_Work item:_
Where the listing below reaches the line containing "Screen dimensions: 2330x925", start writing out lines exactly, and stop once the line containing "Given: Switch to XBRUSD.s,H1 bottom tab" has been written.

_Dataset entries:_
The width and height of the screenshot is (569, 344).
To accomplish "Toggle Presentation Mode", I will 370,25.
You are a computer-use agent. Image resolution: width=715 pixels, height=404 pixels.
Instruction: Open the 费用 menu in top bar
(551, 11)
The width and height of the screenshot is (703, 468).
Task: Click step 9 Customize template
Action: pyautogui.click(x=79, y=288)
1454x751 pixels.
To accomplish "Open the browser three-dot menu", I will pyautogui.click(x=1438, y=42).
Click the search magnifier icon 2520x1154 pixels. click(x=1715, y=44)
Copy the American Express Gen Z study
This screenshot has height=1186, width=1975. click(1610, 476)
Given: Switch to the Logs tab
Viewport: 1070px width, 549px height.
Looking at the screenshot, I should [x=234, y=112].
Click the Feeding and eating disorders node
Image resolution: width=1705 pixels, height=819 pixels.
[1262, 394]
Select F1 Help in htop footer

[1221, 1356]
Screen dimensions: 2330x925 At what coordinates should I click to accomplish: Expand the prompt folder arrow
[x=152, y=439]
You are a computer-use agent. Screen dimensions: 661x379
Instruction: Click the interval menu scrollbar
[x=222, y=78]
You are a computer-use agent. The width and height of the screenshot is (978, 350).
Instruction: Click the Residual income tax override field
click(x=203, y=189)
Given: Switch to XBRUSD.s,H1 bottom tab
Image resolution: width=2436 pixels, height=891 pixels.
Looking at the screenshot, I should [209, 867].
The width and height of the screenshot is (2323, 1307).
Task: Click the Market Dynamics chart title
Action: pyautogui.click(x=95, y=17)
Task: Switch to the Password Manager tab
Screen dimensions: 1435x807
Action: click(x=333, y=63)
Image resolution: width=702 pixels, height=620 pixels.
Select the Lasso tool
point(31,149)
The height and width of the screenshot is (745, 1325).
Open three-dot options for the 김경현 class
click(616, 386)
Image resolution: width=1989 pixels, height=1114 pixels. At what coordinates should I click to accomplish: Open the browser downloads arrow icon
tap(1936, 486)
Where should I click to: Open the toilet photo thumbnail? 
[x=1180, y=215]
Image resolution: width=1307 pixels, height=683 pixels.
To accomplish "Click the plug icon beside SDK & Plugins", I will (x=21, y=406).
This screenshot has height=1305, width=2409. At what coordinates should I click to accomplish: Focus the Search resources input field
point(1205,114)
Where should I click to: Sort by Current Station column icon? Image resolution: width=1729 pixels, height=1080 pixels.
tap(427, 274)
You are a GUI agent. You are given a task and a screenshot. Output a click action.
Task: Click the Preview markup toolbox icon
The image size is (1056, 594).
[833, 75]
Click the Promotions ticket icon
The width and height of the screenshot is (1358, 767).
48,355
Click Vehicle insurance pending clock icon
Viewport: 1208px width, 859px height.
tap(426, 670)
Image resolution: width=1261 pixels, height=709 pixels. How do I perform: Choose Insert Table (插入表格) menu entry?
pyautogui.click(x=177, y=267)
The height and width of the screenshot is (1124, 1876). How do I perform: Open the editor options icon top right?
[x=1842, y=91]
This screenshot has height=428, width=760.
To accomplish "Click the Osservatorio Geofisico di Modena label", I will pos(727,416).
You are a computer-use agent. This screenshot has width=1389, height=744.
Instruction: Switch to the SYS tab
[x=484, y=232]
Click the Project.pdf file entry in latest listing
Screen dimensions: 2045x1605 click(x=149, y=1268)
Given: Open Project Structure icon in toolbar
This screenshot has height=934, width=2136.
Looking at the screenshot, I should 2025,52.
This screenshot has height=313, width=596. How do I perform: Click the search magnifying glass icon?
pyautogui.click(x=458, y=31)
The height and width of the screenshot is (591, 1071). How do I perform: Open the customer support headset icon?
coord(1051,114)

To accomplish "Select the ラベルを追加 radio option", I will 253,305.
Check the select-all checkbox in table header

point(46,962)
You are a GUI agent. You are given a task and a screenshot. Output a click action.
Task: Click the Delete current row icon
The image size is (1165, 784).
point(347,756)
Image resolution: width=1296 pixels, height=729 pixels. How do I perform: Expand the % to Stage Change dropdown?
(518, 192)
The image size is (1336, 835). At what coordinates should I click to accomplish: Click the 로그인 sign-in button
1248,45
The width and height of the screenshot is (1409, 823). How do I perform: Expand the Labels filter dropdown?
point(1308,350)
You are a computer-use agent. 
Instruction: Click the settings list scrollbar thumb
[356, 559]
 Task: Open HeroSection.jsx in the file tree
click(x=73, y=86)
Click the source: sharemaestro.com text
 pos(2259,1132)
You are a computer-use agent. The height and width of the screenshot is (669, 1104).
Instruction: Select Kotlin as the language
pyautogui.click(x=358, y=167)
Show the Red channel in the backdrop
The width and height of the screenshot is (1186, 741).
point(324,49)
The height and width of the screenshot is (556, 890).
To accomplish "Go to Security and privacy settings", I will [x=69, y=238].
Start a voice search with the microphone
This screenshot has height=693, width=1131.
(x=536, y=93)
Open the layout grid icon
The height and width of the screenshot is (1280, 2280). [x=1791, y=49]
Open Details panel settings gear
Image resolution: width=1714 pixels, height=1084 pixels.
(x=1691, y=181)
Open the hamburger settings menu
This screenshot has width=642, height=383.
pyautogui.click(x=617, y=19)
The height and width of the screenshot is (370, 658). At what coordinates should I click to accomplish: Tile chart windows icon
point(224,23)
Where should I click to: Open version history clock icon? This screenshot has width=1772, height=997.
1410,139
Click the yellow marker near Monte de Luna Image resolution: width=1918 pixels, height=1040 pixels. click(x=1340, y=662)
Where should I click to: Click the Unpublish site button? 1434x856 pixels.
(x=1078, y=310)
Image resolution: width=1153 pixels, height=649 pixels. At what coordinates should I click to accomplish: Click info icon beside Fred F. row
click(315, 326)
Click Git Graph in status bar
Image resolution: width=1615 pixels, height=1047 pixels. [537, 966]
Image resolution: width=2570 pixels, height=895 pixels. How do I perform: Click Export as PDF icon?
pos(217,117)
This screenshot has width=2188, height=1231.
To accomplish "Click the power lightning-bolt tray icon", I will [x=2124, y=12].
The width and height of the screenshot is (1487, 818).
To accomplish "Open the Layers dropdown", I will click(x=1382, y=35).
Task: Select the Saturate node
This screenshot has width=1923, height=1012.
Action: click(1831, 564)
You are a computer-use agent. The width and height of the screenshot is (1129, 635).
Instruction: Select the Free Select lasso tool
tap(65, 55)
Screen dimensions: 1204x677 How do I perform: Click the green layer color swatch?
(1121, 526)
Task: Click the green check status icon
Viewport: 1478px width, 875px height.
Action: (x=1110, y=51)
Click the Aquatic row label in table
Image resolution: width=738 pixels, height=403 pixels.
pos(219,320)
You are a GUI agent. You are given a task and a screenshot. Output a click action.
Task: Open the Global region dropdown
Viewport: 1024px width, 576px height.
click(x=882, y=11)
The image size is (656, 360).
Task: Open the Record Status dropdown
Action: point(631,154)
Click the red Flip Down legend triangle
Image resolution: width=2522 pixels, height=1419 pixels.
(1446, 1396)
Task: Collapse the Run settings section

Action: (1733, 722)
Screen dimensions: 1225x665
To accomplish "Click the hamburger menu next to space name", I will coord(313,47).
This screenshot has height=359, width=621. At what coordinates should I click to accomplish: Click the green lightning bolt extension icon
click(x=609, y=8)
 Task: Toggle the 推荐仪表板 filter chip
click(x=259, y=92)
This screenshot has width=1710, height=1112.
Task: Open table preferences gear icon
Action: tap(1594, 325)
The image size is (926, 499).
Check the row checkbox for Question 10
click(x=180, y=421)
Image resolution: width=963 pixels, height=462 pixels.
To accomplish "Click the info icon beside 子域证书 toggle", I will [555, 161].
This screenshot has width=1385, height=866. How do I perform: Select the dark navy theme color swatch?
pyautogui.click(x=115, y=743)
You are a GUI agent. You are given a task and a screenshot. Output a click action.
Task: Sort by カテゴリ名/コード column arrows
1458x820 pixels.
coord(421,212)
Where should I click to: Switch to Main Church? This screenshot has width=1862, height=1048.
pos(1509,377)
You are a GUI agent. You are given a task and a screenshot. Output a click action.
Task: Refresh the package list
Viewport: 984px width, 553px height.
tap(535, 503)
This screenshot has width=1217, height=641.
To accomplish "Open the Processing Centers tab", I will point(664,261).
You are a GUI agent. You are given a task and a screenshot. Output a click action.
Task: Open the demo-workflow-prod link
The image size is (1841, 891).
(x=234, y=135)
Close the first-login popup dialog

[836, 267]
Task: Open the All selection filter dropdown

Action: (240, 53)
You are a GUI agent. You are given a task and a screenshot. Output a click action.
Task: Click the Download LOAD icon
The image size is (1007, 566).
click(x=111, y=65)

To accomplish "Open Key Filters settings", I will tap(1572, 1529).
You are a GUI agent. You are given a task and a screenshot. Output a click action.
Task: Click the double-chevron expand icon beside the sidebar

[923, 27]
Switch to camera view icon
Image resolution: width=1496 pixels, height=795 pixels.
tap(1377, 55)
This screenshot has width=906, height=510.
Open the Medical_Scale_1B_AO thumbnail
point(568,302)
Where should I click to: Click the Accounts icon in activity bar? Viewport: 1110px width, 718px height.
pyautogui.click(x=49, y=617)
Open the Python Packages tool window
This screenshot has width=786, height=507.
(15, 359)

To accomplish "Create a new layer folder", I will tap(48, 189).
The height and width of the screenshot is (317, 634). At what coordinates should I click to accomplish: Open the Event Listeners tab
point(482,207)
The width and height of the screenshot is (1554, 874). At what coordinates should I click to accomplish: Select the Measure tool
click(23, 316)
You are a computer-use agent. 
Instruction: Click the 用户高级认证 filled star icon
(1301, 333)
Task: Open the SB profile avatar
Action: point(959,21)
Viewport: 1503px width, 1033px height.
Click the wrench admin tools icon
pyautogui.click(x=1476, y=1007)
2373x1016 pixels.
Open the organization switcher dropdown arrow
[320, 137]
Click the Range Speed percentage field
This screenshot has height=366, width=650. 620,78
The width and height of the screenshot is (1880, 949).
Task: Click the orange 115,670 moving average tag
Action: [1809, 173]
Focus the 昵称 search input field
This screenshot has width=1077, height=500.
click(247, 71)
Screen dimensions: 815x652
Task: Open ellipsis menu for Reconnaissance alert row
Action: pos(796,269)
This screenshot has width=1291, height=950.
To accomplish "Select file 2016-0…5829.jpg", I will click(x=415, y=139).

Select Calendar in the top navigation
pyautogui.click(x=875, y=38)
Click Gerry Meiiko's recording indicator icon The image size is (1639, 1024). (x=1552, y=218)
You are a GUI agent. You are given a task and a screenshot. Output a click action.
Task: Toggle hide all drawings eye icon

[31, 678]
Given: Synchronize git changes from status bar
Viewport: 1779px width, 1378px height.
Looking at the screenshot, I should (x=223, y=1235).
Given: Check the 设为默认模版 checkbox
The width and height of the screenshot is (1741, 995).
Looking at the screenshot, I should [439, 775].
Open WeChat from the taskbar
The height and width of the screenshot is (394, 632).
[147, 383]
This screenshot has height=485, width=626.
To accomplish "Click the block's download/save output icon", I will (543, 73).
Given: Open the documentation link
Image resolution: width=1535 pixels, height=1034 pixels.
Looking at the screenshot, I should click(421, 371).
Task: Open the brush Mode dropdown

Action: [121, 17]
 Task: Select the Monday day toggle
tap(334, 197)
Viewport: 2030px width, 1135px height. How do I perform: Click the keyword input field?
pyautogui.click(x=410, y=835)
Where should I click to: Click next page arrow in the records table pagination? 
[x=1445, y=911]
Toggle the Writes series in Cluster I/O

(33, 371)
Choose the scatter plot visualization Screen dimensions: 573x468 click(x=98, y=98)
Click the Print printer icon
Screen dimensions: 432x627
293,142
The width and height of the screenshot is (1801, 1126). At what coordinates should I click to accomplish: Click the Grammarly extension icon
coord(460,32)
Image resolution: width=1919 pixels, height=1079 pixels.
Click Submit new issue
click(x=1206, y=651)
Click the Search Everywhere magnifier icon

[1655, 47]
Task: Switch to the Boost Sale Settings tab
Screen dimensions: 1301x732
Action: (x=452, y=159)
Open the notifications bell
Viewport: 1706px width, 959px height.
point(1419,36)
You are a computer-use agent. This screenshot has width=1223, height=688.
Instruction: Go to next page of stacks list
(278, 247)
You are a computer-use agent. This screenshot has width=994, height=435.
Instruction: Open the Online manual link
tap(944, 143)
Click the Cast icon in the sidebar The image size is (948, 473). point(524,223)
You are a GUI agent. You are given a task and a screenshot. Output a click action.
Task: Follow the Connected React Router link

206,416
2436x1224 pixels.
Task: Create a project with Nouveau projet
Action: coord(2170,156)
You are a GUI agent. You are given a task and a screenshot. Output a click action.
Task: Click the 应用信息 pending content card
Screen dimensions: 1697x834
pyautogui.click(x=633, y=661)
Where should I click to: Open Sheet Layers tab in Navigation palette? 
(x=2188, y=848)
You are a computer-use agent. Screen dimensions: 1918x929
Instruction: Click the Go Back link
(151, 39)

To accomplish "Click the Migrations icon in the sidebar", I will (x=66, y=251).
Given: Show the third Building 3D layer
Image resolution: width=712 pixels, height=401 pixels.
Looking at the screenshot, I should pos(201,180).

_Response to the task:_
Screen dimensions: 2330x925 At what coordinates should I click to accomplish: Expand the prompt folder arrow
[x=152, y=439]
You are a computer-use agent. Screen dimensions: 661x379
Instruction: Click the interval menu scrollbar
[x=222, y=78]
You are a computer-use agent. The width and height of the screenshot is (978, 350).
Instruction: Click the Residual income tax override field
click(x=203, y=189)
Given: Switch to XBRUSD.s,H1 bottom tab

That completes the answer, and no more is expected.